===== Data entries =====
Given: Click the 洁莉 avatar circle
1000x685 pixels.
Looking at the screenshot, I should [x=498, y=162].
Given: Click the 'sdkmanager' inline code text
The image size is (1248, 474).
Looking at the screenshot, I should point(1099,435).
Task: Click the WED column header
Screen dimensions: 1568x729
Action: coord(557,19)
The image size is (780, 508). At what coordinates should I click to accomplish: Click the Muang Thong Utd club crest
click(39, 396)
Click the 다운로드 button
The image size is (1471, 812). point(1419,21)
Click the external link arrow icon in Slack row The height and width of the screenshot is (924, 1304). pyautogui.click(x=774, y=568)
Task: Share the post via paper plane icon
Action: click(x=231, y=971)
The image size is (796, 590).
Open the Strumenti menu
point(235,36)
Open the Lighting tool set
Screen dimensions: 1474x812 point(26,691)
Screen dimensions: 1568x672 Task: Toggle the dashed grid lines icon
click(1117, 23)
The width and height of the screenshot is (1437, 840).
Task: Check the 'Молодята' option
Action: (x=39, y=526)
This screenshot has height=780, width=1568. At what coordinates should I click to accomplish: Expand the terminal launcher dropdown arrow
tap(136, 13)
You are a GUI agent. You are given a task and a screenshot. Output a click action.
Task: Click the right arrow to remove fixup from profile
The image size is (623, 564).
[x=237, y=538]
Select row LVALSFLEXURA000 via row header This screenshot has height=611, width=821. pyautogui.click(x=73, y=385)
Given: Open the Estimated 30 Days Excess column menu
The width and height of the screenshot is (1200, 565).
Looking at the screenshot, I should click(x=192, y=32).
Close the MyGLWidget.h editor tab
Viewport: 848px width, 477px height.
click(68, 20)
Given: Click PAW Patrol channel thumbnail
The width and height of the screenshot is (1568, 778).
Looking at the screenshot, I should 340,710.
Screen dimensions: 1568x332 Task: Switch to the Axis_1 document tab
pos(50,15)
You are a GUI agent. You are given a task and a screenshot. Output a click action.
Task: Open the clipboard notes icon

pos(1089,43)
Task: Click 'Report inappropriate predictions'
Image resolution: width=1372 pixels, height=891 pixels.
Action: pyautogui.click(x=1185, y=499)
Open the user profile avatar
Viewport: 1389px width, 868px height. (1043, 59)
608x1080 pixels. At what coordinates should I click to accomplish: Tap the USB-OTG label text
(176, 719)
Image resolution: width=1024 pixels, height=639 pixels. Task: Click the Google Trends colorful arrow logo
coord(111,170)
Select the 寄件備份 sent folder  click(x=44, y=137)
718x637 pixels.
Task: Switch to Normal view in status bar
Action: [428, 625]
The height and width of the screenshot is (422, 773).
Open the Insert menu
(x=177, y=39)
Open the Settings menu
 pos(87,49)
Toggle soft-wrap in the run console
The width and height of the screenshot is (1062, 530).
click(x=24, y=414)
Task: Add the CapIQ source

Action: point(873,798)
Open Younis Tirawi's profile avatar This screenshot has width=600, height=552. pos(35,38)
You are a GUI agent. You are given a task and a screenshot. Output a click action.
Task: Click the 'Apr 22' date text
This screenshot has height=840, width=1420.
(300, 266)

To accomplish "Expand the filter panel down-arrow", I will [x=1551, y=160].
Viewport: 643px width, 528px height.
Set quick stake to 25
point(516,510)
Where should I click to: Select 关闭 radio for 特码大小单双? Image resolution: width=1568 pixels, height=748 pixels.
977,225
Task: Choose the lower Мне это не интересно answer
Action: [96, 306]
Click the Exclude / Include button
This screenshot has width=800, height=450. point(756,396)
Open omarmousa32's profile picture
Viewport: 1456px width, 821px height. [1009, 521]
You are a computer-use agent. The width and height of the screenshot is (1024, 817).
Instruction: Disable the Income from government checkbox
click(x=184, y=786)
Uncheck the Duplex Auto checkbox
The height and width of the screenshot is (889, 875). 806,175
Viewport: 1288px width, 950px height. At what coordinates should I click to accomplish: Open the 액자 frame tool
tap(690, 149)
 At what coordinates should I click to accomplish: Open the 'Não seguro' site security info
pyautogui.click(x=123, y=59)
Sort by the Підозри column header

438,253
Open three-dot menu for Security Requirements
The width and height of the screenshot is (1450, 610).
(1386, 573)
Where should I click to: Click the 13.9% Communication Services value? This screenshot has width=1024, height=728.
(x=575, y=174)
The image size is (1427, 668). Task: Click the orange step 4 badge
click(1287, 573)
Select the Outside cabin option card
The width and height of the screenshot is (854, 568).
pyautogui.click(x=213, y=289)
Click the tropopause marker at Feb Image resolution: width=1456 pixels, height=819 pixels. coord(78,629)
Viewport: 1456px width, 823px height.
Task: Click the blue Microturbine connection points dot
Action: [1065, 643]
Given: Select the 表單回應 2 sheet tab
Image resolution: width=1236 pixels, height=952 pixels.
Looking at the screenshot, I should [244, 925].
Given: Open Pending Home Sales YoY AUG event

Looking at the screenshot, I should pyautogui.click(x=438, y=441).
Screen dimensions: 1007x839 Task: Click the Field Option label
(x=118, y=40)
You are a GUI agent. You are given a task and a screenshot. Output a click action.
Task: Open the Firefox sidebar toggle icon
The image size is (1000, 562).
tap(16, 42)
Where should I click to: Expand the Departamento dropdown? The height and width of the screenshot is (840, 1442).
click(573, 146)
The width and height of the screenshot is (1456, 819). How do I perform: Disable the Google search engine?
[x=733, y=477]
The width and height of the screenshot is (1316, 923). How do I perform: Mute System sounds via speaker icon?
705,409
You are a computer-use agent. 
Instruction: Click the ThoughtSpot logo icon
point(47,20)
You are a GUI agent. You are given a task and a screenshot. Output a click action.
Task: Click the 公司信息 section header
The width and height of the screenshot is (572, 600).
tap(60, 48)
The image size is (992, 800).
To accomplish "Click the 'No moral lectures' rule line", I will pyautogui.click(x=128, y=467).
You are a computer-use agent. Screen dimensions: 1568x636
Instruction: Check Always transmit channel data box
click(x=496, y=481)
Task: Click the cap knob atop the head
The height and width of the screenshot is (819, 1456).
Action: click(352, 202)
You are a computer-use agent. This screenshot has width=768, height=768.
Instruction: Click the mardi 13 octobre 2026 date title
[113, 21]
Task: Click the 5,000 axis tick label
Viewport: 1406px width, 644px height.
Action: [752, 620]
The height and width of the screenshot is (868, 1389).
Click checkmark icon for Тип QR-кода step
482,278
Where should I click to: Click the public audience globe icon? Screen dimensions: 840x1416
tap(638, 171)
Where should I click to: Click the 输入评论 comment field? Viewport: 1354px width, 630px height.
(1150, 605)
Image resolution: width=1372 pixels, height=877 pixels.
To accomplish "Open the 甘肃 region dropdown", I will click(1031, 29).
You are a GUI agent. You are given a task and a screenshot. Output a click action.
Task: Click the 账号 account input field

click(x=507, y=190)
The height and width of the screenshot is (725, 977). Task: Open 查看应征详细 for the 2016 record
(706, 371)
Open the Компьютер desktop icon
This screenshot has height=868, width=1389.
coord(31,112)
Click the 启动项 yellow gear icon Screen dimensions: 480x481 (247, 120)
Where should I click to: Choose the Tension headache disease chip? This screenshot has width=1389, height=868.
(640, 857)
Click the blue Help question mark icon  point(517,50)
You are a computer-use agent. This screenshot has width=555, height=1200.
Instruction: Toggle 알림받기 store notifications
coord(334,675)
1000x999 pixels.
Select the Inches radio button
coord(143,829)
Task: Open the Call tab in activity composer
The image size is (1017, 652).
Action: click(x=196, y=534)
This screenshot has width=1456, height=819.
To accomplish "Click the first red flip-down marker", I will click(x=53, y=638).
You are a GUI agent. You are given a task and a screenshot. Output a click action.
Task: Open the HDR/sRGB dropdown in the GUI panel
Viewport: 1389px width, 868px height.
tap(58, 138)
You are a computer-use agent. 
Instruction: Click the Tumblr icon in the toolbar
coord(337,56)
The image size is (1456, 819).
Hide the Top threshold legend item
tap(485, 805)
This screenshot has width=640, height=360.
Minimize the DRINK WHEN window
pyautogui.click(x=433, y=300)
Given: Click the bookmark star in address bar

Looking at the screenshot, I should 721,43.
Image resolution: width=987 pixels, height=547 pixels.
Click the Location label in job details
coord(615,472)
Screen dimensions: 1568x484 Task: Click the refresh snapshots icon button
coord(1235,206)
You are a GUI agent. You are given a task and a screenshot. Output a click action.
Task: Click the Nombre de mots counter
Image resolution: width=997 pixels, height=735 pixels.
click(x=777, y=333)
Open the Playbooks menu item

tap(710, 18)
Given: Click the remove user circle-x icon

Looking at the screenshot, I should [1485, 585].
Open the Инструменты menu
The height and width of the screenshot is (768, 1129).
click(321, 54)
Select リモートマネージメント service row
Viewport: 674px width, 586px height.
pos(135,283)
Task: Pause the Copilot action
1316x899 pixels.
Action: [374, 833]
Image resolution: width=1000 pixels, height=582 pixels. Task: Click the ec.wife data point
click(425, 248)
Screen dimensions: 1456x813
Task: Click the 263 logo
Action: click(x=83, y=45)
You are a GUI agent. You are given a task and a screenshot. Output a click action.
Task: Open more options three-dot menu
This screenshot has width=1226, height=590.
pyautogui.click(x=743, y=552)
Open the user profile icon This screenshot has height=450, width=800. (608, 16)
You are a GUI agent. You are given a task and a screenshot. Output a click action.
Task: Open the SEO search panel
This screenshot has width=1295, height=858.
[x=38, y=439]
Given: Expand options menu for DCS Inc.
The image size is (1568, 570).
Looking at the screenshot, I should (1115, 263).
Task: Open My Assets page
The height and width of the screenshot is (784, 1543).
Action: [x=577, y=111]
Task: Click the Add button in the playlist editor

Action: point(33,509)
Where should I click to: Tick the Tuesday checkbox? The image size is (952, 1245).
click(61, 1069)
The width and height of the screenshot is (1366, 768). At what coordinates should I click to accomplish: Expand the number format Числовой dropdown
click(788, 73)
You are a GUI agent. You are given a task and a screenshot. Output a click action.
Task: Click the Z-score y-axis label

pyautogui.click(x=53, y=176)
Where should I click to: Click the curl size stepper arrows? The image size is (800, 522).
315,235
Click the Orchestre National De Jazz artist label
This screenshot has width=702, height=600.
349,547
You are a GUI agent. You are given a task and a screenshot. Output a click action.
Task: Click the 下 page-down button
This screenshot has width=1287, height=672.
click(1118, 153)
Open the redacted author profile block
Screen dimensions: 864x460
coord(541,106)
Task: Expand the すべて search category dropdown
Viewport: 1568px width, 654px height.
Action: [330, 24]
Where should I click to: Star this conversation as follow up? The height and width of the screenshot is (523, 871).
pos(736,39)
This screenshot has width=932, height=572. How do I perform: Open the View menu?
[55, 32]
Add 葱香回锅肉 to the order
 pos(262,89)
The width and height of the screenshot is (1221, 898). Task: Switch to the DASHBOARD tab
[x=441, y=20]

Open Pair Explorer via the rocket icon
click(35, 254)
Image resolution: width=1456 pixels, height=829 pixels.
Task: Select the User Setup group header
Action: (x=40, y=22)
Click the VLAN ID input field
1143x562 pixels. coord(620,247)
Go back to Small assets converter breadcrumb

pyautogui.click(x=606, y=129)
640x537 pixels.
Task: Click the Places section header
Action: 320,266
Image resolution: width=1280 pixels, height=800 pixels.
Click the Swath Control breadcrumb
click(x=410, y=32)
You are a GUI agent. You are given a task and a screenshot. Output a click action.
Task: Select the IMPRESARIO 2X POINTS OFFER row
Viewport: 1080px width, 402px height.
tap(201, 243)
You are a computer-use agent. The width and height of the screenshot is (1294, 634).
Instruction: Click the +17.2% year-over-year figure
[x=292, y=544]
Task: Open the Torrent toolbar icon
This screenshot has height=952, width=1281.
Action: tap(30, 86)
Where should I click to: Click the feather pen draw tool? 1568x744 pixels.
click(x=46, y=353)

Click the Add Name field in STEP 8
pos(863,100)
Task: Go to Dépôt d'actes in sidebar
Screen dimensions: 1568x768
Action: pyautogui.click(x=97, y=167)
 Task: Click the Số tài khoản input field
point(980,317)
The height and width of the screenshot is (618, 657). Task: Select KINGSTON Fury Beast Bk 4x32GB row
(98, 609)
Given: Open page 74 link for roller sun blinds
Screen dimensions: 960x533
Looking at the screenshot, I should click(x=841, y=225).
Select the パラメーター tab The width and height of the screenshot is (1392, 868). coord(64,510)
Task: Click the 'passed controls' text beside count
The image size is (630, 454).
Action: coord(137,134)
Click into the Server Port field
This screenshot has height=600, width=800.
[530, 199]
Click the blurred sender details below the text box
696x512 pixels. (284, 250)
=====
● What this task involves
Swap "thumbnail" for "preview" in the part of the listing that opens with the line containing "Given: Open the" and closes with the line containing "Viewport: 1389px width, 868px height. (1043, 59)". Give only those lines back, with everything else left as it is.

● Result of the exercise
Given: Open the Estimated 30 Days Excess column menu
The width and height of the screenshot is (1200, 565).
Looking at the screenshot, I should click(x=192, y=32).
Close the MyGLWidget.h editor tab
Viewport: 848px width, 477px height.
click(68, 20)
Given: Click PAW Patrol channel preview
The width and height of the screenshot is (1568, 778).
Looking at the screenshot, I should 340,710.
Screen dimensions: 1568x332 Task: Switch to the Axis_1 document tab
pos(50,15)
You are a GUI agent. You are given a task and a screenshot. Output a click action.
Task: Open the clipboard notes icon

pos(1089,43)
Task: Click 'Report inappropriate predictions'
Image resolution: width=1372 pixels, height=891 pixels.
Action: pyautogui.click(x=1185, y=499)
Open the user profile avatar
Viewport: 1389px width, 868px height. (1043, 59)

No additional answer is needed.